Entries:
* begin *

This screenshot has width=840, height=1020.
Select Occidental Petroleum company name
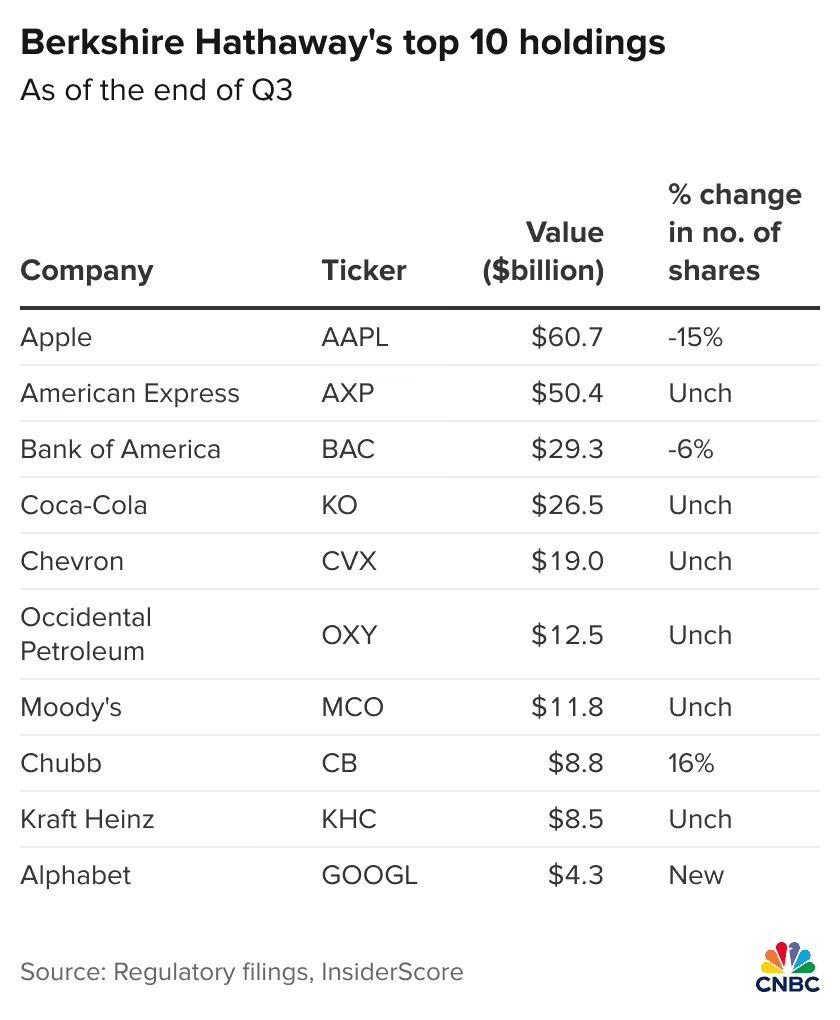click(86, 634)
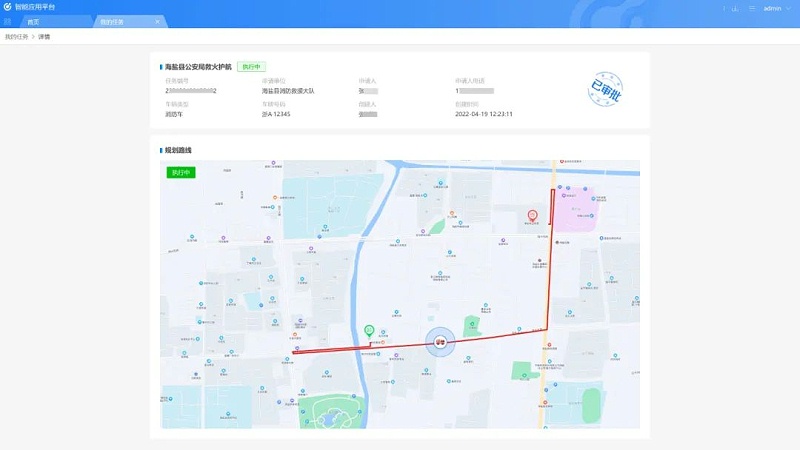800x450 pixels.
Task: Click the 执行中 status tag beside task title
Action: coord(251,67)
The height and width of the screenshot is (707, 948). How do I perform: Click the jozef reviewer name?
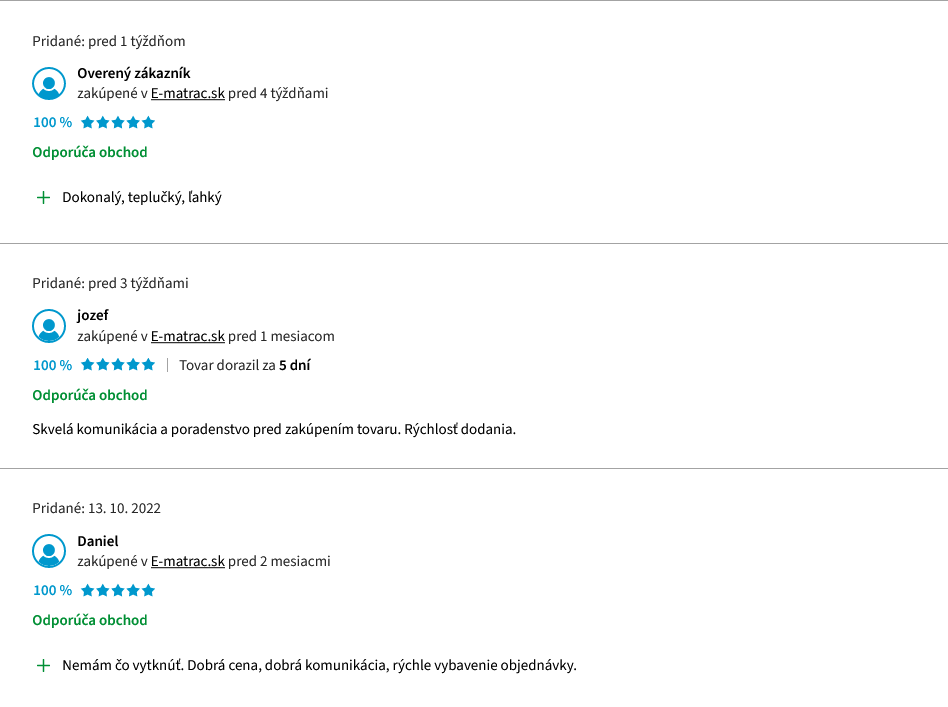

* end *

Task requirements: Rewrite all the records above, replacing "screenshot" with "image" and changing nothing else. Leave the pictures out.

The reply:
This image has width=840, height=1020.
Select Occidental Petroleum company name
click(86, 634)
800x450 pixels.
Task: Click the 执行中 status tag beside task title
Action: coord(251,67)
The height and width of the image is (707, 948). How do I perform: Click the jozef reviewer name?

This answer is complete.